Answer these questions about the football defense breakdown:
(a) What personnel grouping is Southern Miss in?
(b) From what alignment does the Nose start, and which gap does it work to?
(c) What coverage is played to the boundary?

### Document section
******

Hit 'em with the Crossover!

Great execution by the Aztecs and really good coaching of pass rush technique by Zach Arnett and Rocky Long.

Thursday, January 2, 2020

Split Field Coverage Pressure to Attack Zone Run

Southern Miss is in 3-3-5 personnel with a 2 high split field safety coverage concept. Weak side the defense has a LB walked up as a DE creating a 4-2-5 type spacing. 



The Rush:
The DL is slanting away from the pressure with the blitz side DE working to the A gap while the away DE is working outside. The Nose is working 2 gaps from a zero technique alignment to the B gap. The Golden Eagles sent two LB's off the edge into the zone blocking.

The Coverage:
2 Read coverage to the field with man coverage to the boundary 


The pre-snap presentation does several things:

1. To the boundary side the defense presents 2 low players at the LOS in the face of the receivers and a deep safety over top. This alignment deters access RPO throws to the boundary.

2. To the field the defense presents an inside leverage overhang defender creating 3 over 2 coverage. The field is not a great look for pre or post snap RPO concepts based on defensive numbers and alignments.

3. With the perimeter defense aligned to deter RPO, the box is where the defense looks light. The box presents like a 4-1 core which leads the offense to a zone blocking run scheme. Based on pre-snap look the offense should have favorable numbers in the run game.

******

### Source data
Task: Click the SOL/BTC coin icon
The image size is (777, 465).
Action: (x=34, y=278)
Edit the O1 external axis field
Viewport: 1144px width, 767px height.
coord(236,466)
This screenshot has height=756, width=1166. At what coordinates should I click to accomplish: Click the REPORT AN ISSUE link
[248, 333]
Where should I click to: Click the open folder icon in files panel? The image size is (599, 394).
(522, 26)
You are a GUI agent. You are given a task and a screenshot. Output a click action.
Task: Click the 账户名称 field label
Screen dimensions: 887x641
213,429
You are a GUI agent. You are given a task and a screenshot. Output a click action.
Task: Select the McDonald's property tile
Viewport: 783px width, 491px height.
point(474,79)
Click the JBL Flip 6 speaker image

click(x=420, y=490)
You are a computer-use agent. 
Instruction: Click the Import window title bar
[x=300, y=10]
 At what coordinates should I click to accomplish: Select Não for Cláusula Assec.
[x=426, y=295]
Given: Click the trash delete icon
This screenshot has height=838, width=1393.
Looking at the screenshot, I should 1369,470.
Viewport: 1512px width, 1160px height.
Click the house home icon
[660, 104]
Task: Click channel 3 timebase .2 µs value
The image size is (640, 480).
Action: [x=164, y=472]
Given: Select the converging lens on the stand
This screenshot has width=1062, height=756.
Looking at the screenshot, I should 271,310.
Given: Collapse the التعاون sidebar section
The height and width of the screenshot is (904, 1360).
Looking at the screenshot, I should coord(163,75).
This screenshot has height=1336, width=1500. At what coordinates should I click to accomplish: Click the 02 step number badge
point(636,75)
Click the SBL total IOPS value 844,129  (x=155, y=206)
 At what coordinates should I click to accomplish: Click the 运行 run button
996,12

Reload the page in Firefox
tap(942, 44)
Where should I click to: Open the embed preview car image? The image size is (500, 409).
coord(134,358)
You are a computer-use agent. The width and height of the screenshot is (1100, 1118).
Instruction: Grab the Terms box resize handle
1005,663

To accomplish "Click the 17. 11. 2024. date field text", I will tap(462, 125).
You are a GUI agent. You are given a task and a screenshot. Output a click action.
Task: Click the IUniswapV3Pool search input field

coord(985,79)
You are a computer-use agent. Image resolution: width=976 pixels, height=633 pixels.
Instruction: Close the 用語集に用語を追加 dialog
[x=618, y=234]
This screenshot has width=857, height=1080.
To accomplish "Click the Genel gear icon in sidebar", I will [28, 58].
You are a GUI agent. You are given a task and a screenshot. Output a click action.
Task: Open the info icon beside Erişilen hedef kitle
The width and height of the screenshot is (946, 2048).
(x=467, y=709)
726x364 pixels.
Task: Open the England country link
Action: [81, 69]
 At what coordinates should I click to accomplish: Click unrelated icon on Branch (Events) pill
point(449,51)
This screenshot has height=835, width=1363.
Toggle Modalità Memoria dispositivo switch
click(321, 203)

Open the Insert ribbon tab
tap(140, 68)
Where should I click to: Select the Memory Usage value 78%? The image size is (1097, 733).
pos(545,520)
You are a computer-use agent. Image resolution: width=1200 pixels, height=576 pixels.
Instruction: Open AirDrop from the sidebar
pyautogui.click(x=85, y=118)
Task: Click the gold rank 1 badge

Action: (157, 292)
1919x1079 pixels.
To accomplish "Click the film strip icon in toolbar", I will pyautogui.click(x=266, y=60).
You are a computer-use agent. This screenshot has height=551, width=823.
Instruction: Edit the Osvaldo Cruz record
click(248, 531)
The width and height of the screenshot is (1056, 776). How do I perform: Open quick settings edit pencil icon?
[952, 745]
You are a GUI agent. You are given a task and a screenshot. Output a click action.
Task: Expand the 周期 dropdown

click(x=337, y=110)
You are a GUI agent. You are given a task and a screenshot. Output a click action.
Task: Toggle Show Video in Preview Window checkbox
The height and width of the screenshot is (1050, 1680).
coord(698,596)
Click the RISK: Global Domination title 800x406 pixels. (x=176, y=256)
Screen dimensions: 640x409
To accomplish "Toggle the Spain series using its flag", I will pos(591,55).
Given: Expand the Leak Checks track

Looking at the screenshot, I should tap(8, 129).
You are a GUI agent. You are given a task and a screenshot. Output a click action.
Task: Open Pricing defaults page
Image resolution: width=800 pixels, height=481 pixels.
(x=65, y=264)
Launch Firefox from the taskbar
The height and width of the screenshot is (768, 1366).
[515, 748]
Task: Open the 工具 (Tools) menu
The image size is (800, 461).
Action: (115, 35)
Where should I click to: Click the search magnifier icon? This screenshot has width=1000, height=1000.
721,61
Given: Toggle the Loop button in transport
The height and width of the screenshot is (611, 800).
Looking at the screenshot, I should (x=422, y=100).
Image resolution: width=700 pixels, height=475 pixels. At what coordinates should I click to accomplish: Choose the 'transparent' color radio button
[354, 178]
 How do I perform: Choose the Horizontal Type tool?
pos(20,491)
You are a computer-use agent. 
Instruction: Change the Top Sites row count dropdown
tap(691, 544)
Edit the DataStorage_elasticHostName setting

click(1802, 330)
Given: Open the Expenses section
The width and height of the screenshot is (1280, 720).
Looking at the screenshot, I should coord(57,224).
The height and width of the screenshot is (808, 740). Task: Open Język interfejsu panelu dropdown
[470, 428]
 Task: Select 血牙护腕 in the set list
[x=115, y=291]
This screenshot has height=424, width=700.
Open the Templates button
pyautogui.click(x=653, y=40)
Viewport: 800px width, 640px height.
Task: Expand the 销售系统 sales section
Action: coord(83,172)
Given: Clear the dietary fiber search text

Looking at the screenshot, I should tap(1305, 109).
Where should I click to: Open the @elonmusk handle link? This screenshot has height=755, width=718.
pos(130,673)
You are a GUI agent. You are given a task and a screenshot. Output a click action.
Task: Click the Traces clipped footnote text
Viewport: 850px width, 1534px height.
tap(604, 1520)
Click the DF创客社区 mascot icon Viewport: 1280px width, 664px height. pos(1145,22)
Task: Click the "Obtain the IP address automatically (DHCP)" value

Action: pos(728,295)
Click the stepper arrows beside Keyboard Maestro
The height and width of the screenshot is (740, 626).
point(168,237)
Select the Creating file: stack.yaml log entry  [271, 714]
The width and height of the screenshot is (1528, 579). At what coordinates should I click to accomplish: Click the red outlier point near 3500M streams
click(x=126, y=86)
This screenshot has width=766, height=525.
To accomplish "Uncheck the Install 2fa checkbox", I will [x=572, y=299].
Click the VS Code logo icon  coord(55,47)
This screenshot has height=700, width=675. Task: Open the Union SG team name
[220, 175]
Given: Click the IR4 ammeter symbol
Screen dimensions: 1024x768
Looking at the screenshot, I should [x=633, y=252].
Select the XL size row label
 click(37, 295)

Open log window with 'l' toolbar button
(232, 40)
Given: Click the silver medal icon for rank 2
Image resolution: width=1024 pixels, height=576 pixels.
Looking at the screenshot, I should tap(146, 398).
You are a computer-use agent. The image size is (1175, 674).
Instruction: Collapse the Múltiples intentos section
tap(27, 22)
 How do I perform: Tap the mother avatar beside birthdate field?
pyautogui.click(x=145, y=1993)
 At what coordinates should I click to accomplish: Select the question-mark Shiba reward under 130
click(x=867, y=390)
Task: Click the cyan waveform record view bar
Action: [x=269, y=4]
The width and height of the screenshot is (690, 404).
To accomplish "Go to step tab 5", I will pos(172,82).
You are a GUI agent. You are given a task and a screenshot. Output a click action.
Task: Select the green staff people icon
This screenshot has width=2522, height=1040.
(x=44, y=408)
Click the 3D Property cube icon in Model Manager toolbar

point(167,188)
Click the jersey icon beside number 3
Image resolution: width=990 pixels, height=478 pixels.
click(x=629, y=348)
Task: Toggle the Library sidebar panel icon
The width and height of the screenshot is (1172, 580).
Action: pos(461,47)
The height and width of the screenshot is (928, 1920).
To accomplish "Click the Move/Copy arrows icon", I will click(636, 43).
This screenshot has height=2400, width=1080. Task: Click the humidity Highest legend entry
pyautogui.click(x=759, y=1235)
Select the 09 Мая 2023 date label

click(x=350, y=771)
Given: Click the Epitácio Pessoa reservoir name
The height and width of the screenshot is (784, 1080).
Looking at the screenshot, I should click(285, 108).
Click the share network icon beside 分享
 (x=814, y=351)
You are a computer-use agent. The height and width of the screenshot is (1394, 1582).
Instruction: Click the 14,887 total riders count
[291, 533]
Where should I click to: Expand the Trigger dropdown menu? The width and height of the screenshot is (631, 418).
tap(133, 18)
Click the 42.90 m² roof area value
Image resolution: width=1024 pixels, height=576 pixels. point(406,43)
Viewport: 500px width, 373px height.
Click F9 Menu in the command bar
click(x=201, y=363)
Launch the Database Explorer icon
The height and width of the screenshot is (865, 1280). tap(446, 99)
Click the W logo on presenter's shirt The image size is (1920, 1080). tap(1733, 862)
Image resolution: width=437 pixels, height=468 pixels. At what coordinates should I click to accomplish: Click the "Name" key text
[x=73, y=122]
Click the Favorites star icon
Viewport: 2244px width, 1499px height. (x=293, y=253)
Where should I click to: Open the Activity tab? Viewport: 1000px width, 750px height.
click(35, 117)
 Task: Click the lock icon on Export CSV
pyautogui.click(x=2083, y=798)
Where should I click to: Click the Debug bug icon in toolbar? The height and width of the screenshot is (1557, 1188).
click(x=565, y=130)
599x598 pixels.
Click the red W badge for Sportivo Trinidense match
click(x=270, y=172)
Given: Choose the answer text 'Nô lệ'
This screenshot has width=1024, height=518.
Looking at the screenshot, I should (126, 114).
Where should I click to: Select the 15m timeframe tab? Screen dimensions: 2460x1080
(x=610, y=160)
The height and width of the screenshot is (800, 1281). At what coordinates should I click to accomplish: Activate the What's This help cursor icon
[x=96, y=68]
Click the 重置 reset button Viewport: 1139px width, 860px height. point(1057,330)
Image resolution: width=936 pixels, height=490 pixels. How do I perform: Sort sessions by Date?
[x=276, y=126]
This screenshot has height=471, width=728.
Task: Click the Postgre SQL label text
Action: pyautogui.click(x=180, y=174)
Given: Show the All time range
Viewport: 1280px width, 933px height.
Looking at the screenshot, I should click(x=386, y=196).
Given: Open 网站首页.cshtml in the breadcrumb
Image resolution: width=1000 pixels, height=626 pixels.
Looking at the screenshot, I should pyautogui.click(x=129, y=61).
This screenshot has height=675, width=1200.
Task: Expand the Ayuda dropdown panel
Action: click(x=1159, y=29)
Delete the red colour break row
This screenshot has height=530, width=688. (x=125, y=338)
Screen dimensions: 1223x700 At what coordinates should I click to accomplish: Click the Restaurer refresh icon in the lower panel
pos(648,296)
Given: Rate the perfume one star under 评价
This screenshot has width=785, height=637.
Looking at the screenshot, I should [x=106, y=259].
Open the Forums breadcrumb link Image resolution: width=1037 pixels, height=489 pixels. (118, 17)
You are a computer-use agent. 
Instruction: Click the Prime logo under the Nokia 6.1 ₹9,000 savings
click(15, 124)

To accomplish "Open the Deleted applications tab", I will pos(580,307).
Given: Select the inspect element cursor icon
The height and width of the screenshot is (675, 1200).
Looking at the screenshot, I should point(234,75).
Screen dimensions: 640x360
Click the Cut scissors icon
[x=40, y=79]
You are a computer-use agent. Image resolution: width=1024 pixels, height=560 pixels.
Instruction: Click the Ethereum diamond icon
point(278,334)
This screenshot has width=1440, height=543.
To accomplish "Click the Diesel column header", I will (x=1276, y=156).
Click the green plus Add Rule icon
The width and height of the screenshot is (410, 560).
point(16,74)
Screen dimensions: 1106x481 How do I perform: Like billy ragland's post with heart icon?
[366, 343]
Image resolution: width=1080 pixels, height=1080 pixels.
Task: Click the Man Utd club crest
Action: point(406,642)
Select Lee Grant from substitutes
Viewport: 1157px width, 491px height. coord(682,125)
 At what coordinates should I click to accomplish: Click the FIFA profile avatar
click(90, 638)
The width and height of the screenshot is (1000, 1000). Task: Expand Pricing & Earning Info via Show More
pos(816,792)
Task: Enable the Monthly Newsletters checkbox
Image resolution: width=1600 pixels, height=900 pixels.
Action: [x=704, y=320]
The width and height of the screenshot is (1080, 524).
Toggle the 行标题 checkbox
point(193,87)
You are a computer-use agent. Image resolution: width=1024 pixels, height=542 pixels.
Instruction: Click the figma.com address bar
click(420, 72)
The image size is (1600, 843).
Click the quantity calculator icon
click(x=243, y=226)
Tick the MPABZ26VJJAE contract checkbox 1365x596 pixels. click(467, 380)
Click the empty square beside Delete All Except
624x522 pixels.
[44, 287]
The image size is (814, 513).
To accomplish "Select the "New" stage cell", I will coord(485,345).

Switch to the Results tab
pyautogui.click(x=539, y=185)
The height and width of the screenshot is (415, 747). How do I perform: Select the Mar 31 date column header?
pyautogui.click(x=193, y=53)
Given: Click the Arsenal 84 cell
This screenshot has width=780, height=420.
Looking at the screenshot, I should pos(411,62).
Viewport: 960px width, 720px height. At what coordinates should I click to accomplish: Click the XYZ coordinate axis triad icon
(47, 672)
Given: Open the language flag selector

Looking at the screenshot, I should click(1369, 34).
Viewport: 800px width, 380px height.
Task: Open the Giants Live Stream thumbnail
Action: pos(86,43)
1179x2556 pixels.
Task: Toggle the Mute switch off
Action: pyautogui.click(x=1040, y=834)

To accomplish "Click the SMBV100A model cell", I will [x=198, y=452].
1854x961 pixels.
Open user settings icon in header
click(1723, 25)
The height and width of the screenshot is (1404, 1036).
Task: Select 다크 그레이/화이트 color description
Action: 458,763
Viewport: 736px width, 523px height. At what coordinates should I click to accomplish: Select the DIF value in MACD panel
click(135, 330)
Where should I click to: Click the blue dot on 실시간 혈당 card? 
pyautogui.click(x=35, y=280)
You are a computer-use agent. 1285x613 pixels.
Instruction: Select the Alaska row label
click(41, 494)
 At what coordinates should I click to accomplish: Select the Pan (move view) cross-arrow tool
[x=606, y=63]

******

### Written answer
(a) 3-3-5 personnel
(b) A zero technique alignment, working to the B gap
(c) Man coverage